Pearl: A Foundation Model Advancing Small Molecule Drug Discovery

Accelerating small molecule drug discovery with AI + Physics fundamentally depends on accurately predicting how potential drug candidates bind to target proteins in 3D space. Current structure prediction methods are limited by the severely restricted and biased experimental data available in the Protein Data Bank (PDB) and their propensity to generate physically invalid poses. This talk introduces PEARL (Placing Every Atom in the Right Location), our generative foundation model that overcomes this low-data scientific regime by leveraging large-scale synthetic training data and an SO(3)-equivariant diffusion module to enforce core geometric principles, improving generalization and sample efficiency.
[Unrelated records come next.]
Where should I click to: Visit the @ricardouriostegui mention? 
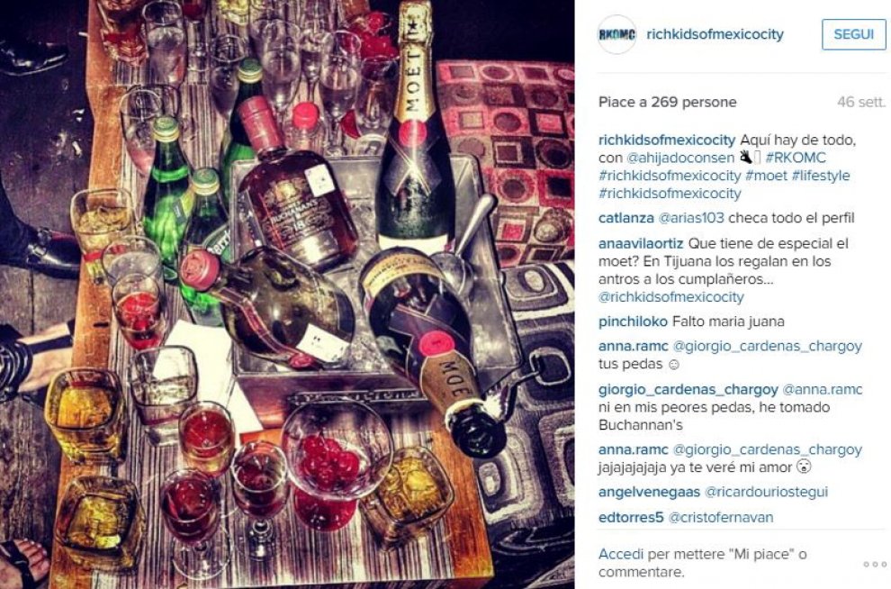[766, 492]
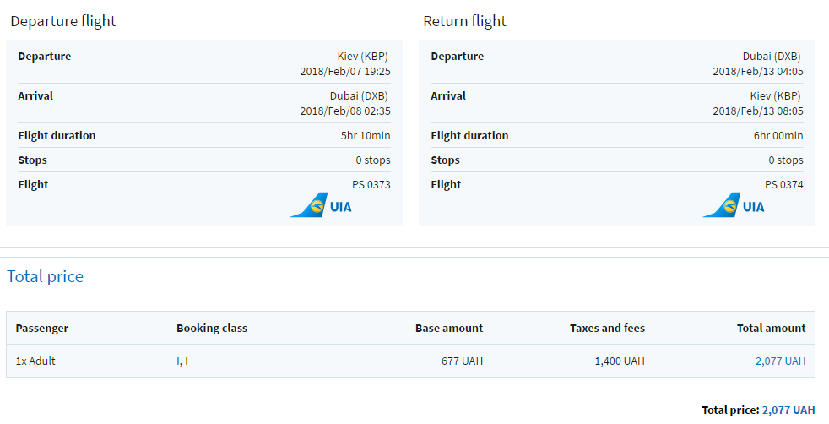
Task: Click the booking class "I, I" link
Action: point(182,361)

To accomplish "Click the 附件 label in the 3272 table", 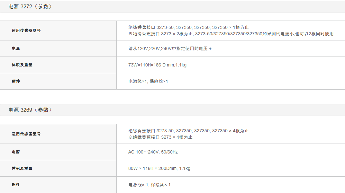I will (16, 81).
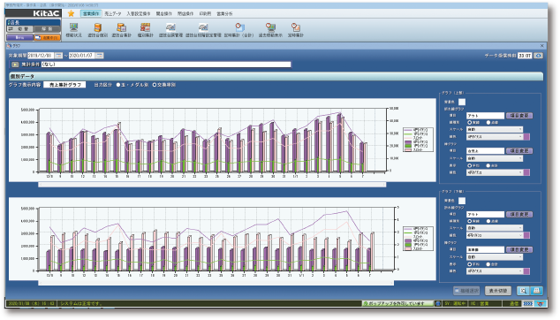Click the yellow arrow icon beside 集計条件
This screenshot has width=560, height=320.
click(15, 65)
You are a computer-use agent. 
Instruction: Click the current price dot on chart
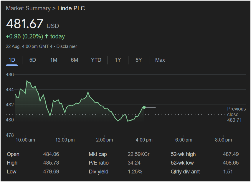(x=144, y=107)
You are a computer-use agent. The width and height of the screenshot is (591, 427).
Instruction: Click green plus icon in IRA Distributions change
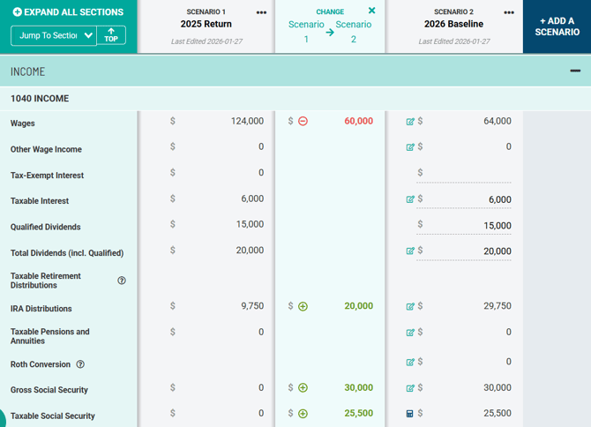tap(303, 307)
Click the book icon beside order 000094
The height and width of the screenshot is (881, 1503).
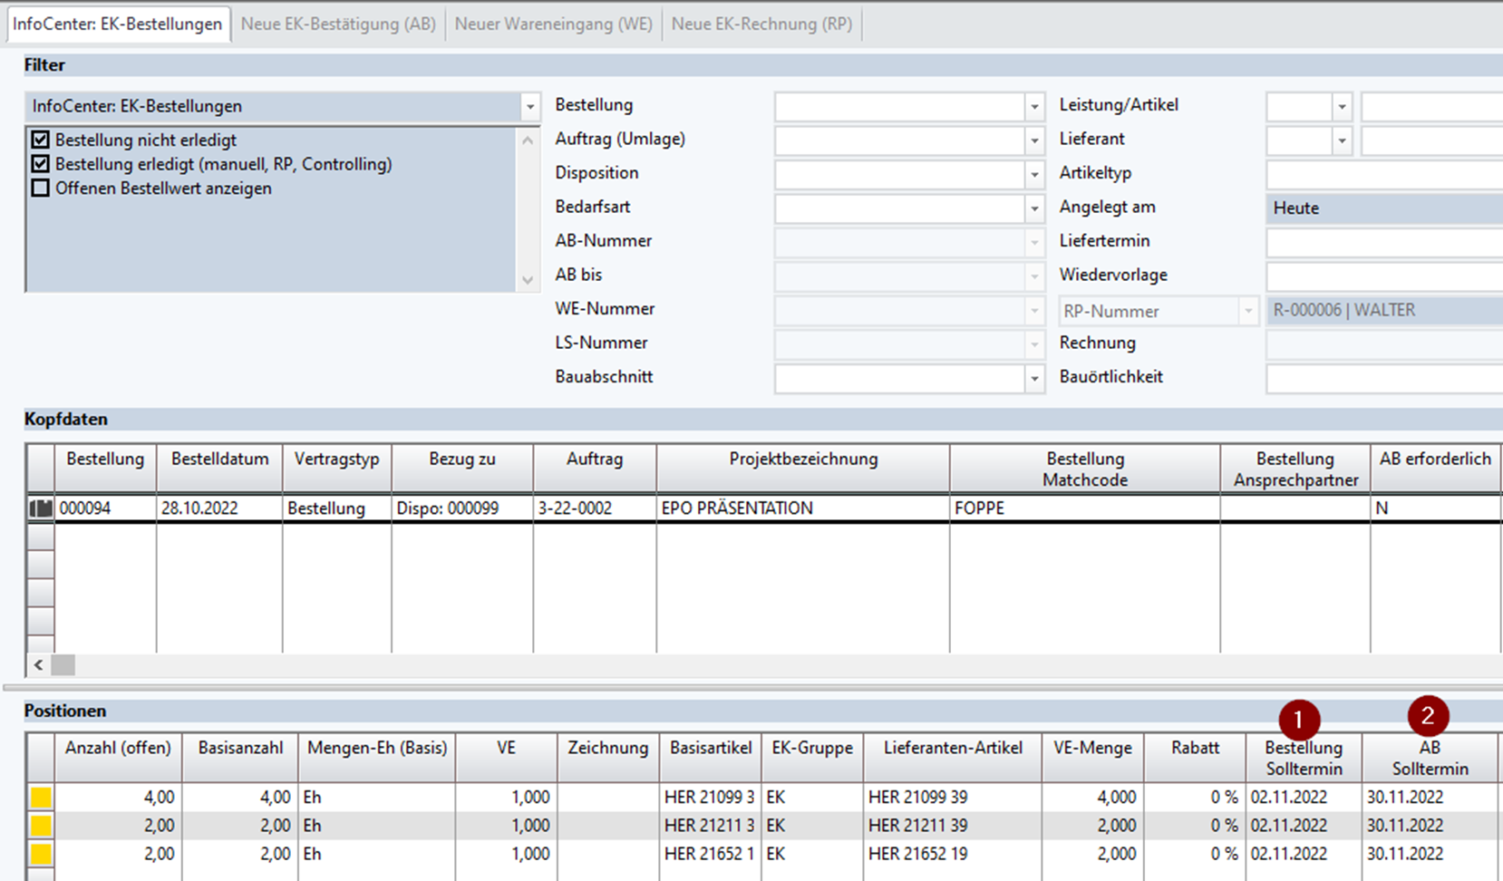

PEARL establishes the new state-of-the-art in protein-ligand structure prediction, demonstrating up to a 14.5% relative improvement on public benchmarks for generating accurate and physically valid poses (RMSD<2Å and PB-valid). The model’s novel approach to inference-time conditioning makes it substantially more useful for drug discovery programs, allowing users to leverage auxiliary structural information in a controlled manner. On an internal benchmark of protein-ligand systems relevant for small-molecule drug discovery programs, Pearl delivers nearly a 4-fold relative improvement over comparable baselines at the stricter, medicinal chemistry-relevant RMSD<1Å threshold. This talk is intended for ML researchers interested in how generative models are being applied to structural biology. Attendees will leave the talk with a better understanding of applications for diffusion models in drug discovery, and examples of ongoing problems at the forefront of the field where there is ample room for future research.